Verizon ( VZ) serves about 25% of the U.S. population via its long-haul network. Verizon Wireless, the firm's 55%-owned partnership with Europe's Vodafone ( VOD), serves about 94 million customers across the U.S. Verizon is expected to earn $2.25 per share this year. Its shares have a 5.43% projected dividend yield and a market value of $104 billion. Currently trading at $36.88, its shares are up 7% this year and 19% over the past 12 months and boast a three-year annualized average return of 12%. BMO Capital Markets gives its shares an "outperform" rating based on "the company's leading wireless franchise, extensive broadband footprint and potential for improving financial performance in the coming quarters." Analysts are all over the place on Verizon's shares, giving them 10 "strong buy" ratings, one "moderate buy," 15 "holds," one "moderate sell," and one "strong sell," according to TheStreet Ratings.

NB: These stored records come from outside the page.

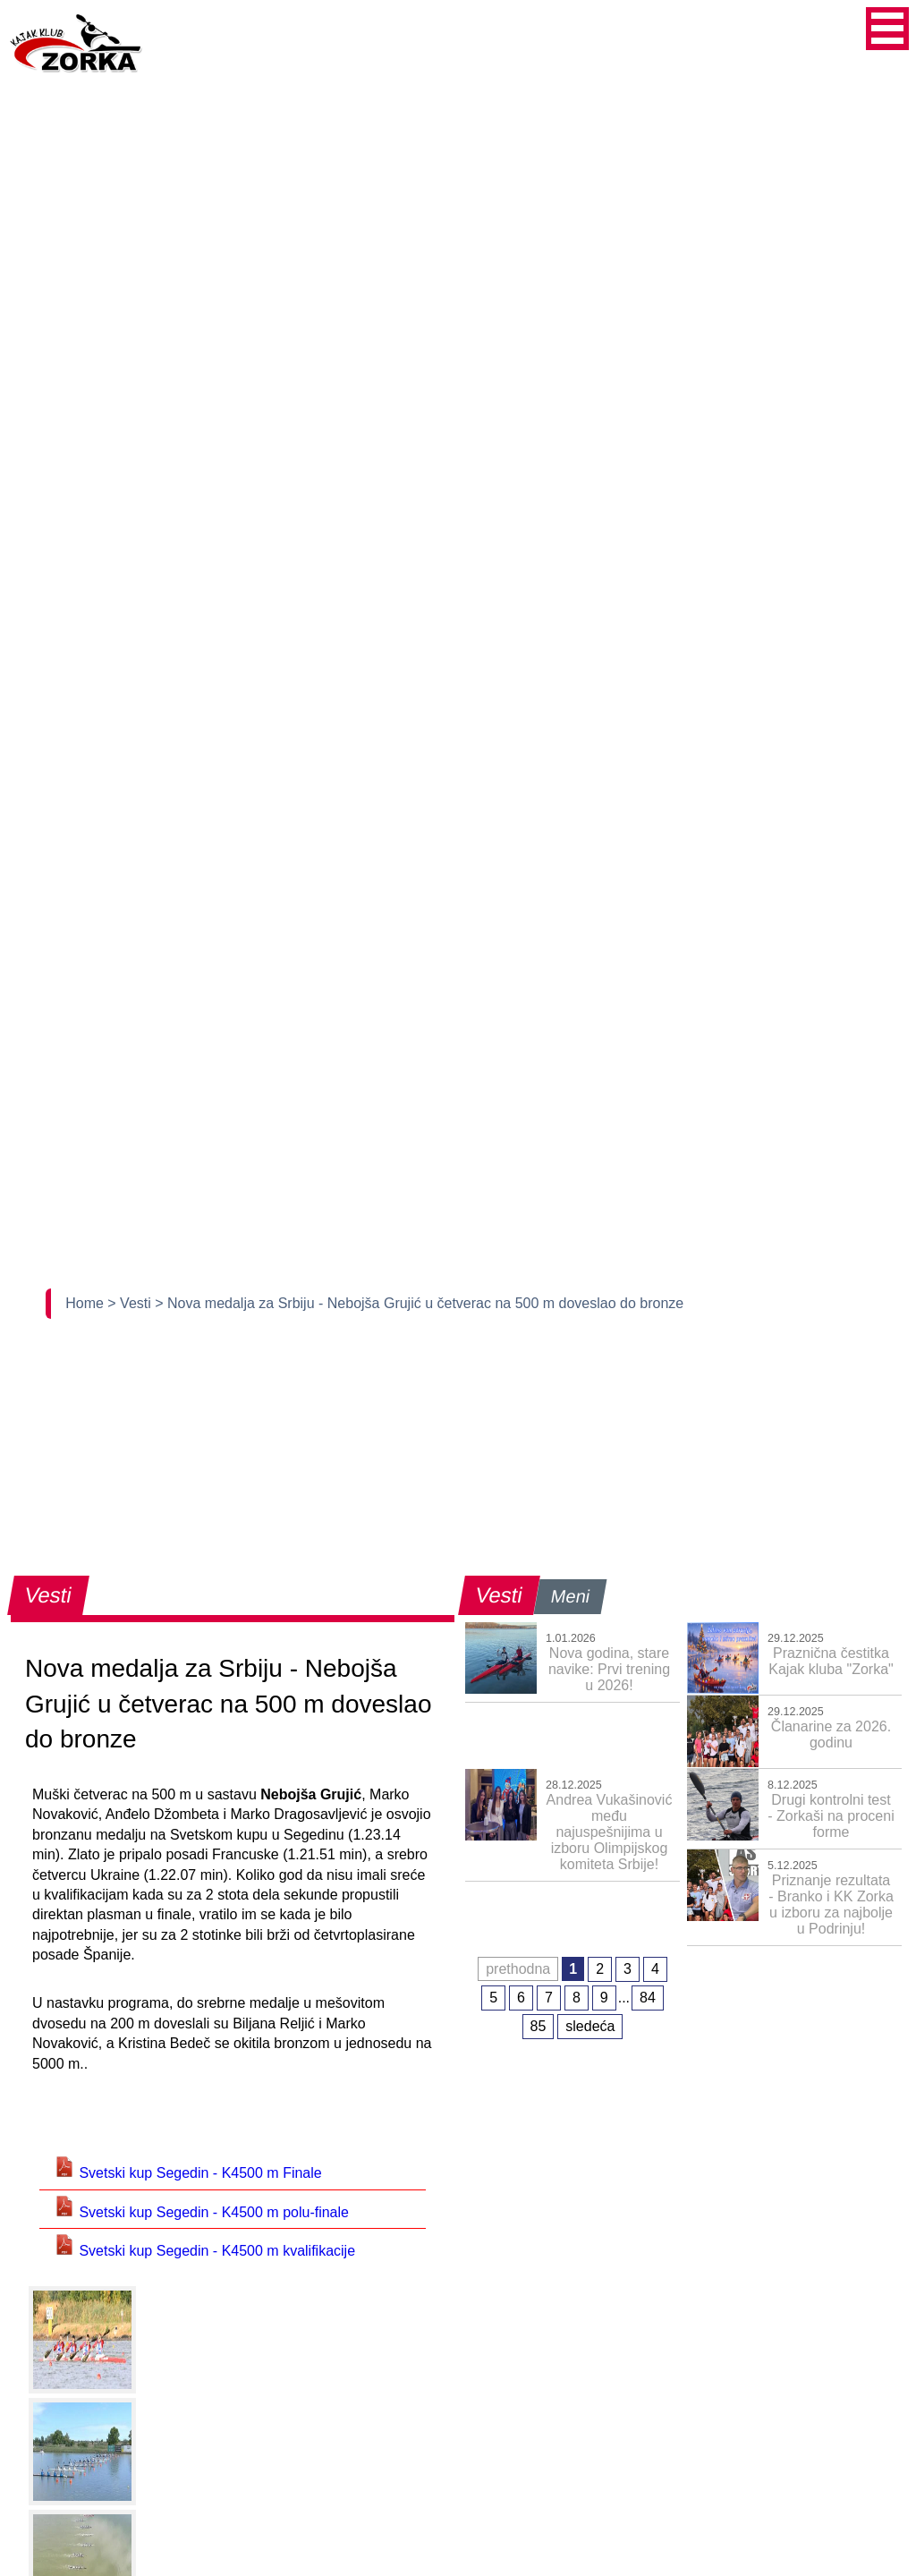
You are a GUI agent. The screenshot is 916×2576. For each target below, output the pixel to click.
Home (86, 1303)
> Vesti (131, 1303)
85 (538, 2026)
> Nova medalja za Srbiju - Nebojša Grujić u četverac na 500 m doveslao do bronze (419, 1303)
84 (648, 1997)
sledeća (590, 2026)
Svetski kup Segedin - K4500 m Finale (188, 2173)
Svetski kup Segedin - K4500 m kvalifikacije (204, 2250)
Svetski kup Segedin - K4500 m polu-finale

Windstream ( WIN) was formed in July 2006 in the merger of Alltel's fixed-line business and Valor Communications. The firm serves about 2.9 million phone lines, 1.9 million long-distance phone customers, and 1 million high-speed Internet customers. It has operations in 16 states, primarily in the Southeast and southern Midwest. It's also aggressive in making acquisitions, as it recently closed D&E Communications and has announced plans to acquire two relatively small telecommunications firms, NuVox, which serves the Southeast, and Lexcom, a regional services provider based in Aurora, Ill. Windstream has a projected dividend yield of 8.43% on its shares, which are currently trading at $11.82. "The market is paying a premium for dividend yield over other forms of cash deployment, including buybacks and business reinvestment," said Bank of America Merrill Lynch analysts in a research note on Windstar after giving it a "buy" rating. Nevertheless, the shares are down 9% this year, bringing the market value to $6 billion. Its shares are up 2% over the past 12 months. Analysts give it five "strong buy" ratings, one "moderate buy," and nine "holds," according TheStreet Ratings.